Gun control is headed down a dark path. Disarming the only body that can take the Government out of power is one of the final stages of losing all of your freedoms. you will need permission to poop more than twice a day eventually. And the people who want to take the guns out of your hands are Mass murderers who dont stand trial. I would argue that the government does more damage in a decade with their "authorized" weapons than the american civilian populace have done in 100 years. Whos gonna take their guns away? Whos gonna take their rights? Who slaps them on the wrist, or throws them in jail when they commit crimes against humanity? NOONE. We laughed in the face of the UN with Iraq, now its like it never happened... NO actually it was always like it never happened. Which is what happens when the people give their power to the government and let them regulate literally every aspect of their life. Think about it. EVERYTHING is controlled. When you tell me that you want my guns because people with illegally obtained guns are doing bad things, my response is... No, welcome to real life, where bad things happen and you cant stop it no matter how much padding you put on my ass. People are so content to sacrifice their rights for comfort.
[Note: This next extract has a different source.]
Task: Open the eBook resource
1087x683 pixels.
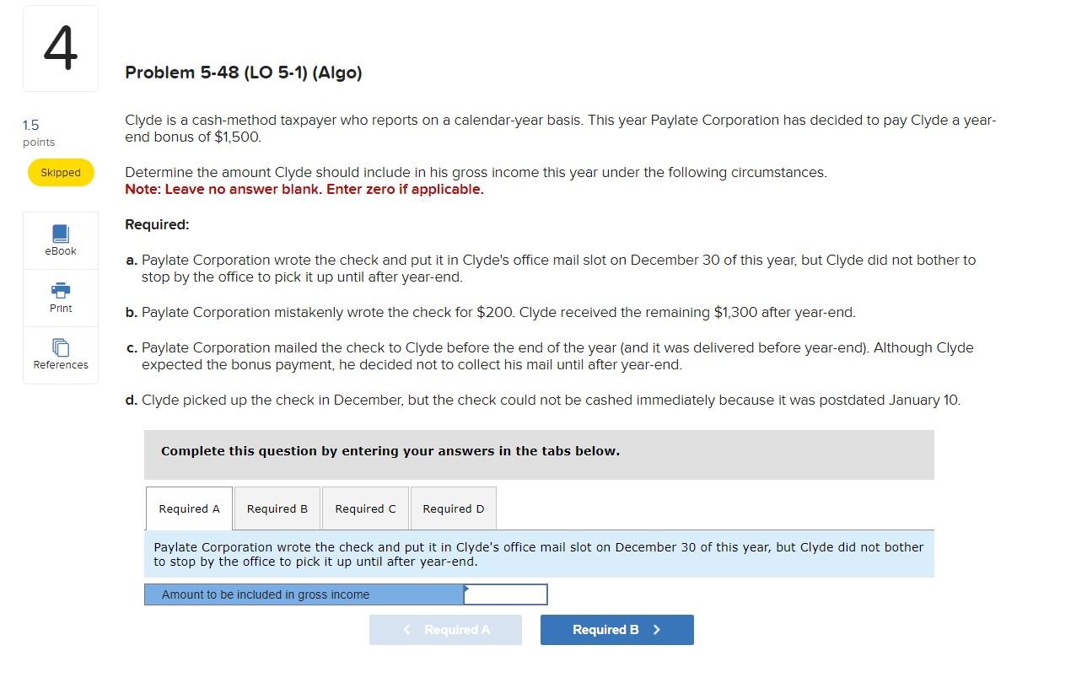Action: (x=60, y=240)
That same mentality is why damn near every person in this generation has no idea whats going on in the world politically. Its the reason people like Bundy has support. Pure, unadulterated, ignorance... Which leads to the same pure, unfounded, fear. Fear is their ultimate weapon against us. The more they ruin the world, the more they will instil fear, the more they will control.
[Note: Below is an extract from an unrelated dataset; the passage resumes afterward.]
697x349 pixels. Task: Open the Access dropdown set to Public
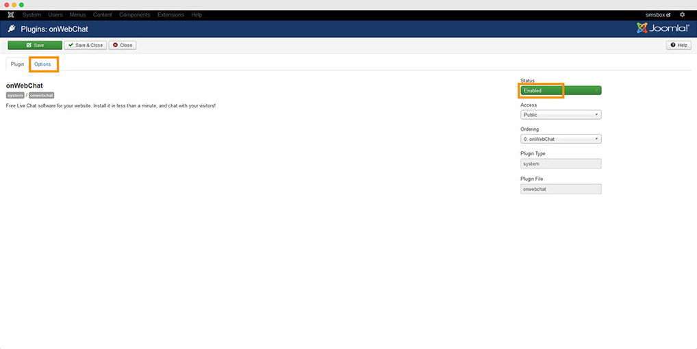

They cant take our guns... Not till they disarm themselves. My position will always be, as long as you wage war with other countries, and as long as your stance is to turn as many Americans into criminals as possible, My stance will be that giving up your opnly means of defense as a nation is not only foolish, but obsurd. An act of pure lunacy. I know what war is, I know how it feels. People think because they live in America that were safe fromt he things that happen in the rest of the world. If anything were the LEAST safe. We live in a haze of electronic distraction and steadily declining school systems overpopulated with disinclined youth. Few care that a high schoool senior in 2014 has the education level of a 10th grader in Europe, or even of a 10th grader 50 years ago right here in America. These things happen on purpose. They happen when people give more responsiblility to others ( like the government) and take less on themselves. People think they are on the cutting edge of the world, but really they are at the edge and about to be pushed off. Once we give up ourweapons, we have no chance of defending from the inevitable.We are programmed more every day to be slaves, and the idea that giving your own defences to an entity that has no intention of defending you is a good idea... Then you deserve whats coming.